Does Healthcare Do Any Good At All?
The RAND experiment showed that people with more generous health insurance consumed a lot more health care than those with less generous insurance, but didn’t have much (or maybe anything) in the way of better health outcomes. The natural interpretation of this is that everyone, including those with less generous insurance, chooses to get all of the high-value treatments, and that the extra treatments consumed only by those with more generous insurance aren’t worth much.* If this was true, then Robin’s suggestion to radically cut health care would follow directly; it would be the low-value marginal treatments that would get cut while the high-value infra-marginal treatments would remain. This would also be consistent with the evidence that it is damaging to one’s health to have no insurance at all (everyone in the RAND experiment had insurance of some kind), as people with no insurance would be missing out on (at least some of) the high-value infra-marginal treatments along with the low-value marginal ones.

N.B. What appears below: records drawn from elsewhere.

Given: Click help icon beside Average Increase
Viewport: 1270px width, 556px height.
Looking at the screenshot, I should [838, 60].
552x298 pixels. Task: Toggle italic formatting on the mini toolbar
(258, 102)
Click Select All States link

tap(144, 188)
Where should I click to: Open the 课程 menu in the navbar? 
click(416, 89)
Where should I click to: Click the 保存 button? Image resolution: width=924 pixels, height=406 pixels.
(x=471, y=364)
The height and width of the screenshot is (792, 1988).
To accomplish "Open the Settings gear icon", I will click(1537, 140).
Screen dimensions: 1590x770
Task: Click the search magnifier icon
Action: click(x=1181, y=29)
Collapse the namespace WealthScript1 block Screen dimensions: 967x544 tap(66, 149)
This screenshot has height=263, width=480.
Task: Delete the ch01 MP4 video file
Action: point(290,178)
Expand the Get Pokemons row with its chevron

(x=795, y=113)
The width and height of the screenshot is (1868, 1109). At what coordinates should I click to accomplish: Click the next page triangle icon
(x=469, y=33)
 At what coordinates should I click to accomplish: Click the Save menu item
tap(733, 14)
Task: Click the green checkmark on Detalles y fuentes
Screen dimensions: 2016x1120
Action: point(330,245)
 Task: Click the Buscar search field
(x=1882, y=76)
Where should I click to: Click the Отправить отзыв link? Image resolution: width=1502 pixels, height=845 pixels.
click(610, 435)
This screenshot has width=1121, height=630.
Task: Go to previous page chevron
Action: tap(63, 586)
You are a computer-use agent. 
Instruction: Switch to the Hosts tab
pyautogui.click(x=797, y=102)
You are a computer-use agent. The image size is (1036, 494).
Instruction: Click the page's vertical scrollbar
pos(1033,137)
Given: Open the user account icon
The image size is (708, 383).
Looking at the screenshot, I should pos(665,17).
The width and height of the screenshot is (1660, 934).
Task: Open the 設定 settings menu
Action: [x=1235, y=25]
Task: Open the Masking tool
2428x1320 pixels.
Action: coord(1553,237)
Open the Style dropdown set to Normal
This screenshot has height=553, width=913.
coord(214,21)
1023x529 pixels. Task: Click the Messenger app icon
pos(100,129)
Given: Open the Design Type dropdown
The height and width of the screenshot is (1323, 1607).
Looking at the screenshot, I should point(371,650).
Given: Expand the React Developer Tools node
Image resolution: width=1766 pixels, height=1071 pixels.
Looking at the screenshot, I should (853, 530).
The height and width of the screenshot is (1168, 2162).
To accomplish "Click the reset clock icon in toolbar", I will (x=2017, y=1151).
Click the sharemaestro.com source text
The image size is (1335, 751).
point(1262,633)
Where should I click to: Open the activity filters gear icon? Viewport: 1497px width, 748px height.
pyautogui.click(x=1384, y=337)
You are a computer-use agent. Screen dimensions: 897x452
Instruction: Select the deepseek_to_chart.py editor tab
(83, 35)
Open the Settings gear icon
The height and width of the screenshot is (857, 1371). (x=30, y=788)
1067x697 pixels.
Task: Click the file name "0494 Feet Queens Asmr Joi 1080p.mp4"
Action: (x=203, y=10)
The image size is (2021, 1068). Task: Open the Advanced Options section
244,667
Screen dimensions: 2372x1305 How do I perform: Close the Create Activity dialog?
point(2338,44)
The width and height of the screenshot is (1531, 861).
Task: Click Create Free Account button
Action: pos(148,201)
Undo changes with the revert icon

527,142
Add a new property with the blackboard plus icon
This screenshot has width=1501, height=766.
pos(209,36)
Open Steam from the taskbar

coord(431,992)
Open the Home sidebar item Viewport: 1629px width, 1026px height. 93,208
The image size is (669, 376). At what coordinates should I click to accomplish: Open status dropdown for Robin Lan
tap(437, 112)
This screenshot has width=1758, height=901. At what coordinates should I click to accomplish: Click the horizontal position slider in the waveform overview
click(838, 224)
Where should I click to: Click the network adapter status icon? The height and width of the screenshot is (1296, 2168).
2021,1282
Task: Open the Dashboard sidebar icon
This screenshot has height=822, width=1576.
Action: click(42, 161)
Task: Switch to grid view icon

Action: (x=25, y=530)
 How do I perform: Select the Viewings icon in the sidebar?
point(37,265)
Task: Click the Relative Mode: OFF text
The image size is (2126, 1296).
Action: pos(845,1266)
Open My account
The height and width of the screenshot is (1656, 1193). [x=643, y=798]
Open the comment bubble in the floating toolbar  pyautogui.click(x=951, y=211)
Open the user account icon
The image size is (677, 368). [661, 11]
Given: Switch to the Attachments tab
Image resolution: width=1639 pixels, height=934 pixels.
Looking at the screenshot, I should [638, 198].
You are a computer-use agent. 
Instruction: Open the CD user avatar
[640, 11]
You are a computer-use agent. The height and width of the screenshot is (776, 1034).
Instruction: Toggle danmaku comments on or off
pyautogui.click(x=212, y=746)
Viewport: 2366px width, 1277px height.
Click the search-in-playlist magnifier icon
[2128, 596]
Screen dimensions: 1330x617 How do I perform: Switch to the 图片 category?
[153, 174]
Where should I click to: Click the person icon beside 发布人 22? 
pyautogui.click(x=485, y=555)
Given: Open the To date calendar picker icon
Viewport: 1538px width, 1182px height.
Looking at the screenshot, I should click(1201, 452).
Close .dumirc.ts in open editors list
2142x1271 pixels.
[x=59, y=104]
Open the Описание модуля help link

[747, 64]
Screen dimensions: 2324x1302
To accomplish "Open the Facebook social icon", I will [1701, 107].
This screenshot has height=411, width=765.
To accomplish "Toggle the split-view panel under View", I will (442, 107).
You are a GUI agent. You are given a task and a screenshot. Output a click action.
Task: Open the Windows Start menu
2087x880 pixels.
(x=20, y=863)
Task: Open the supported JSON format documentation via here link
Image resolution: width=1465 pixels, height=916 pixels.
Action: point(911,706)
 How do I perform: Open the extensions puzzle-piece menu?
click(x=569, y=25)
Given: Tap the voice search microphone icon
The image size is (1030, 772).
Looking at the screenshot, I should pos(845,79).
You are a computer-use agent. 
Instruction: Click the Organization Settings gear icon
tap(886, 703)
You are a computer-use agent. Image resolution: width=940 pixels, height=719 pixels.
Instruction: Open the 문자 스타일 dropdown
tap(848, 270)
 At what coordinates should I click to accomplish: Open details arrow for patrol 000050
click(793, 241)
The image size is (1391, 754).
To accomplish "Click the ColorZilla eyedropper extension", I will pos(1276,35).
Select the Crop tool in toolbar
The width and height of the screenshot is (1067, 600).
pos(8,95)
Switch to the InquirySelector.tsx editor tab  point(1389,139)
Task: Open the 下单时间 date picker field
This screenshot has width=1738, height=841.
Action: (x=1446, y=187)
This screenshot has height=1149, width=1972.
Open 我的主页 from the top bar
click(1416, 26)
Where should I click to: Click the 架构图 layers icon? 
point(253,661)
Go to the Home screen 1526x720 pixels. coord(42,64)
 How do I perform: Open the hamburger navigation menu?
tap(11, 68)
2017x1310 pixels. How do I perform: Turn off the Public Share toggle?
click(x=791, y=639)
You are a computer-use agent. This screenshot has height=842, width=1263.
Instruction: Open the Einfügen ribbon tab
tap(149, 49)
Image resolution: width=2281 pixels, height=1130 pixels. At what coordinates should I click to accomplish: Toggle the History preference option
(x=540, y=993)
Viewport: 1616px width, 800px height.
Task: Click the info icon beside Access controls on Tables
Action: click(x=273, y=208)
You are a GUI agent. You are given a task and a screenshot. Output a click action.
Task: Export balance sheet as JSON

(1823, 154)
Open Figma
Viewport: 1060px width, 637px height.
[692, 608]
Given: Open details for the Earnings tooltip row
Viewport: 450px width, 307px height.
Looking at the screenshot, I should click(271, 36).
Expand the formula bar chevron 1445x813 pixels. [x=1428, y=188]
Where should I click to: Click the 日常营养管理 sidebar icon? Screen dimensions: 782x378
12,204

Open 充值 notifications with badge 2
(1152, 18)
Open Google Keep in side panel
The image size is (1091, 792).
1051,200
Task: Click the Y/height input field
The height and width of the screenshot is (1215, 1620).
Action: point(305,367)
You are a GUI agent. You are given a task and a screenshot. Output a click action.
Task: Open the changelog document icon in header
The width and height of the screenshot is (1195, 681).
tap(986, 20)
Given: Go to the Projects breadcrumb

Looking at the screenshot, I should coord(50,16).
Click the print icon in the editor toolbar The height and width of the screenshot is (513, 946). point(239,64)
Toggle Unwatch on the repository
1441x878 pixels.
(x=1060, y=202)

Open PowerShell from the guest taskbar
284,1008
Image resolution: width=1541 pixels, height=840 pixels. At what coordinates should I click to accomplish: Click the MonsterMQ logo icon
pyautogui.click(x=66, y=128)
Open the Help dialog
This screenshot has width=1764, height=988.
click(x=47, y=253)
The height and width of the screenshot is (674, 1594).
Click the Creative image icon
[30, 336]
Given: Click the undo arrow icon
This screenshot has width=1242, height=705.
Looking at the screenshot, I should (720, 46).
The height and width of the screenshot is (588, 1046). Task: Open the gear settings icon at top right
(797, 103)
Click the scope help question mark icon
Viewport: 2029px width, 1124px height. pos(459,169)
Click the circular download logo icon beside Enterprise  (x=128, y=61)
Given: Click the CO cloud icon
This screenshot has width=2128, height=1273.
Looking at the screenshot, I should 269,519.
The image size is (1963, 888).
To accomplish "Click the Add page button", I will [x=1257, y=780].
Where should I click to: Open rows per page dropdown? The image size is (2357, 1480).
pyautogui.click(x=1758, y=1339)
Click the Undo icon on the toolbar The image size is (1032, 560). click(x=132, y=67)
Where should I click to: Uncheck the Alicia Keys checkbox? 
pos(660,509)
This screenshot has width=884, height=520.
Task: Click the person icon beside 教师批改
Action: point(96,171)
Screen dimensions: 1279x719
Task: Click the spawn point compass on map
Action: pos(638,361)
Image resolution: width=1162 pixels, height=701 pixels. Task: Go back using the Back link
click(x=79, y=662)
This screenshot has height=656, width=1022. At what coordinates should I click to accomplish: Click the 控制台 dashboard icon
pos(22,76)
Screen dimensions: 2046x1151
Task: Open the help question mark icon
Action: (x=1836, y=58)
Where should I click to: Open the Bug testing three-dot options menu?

The problem is that some of the other evidence from the RAND study is not really consistent with this story. It seems that the marginal care consumed only by people with more generous insurance is not just low-value stuff. The marginal treatments consumed only by those with more generous insurance, in the opinion of expert doctors, looks a lot like the infra-marginal treatments consumed by everybody. But if that’s true, doesn’t it have to mean that all health care is of little value? If the marginal care looks just like the infra-marginal care, and the marginal care is of little value, then doesn’t the infra-marginal care have to be of little value too? I don’t think anybody seriously believes that, which makes me think that there is something wrong with the studies that say that the marginal care is just like the infra-marginal care. Does anyone have any other ideas?
*I ignore here the possibility that these marginal treatments provide little improvement in health as measured by the study, but provide substantial quality-of-life benefits. I also ignore the possibility that things have changed in a fundamental way since the RAND study was done many years ago; a possibility that Robin has recognized and responded to with a call that the RAND experiment be repeated.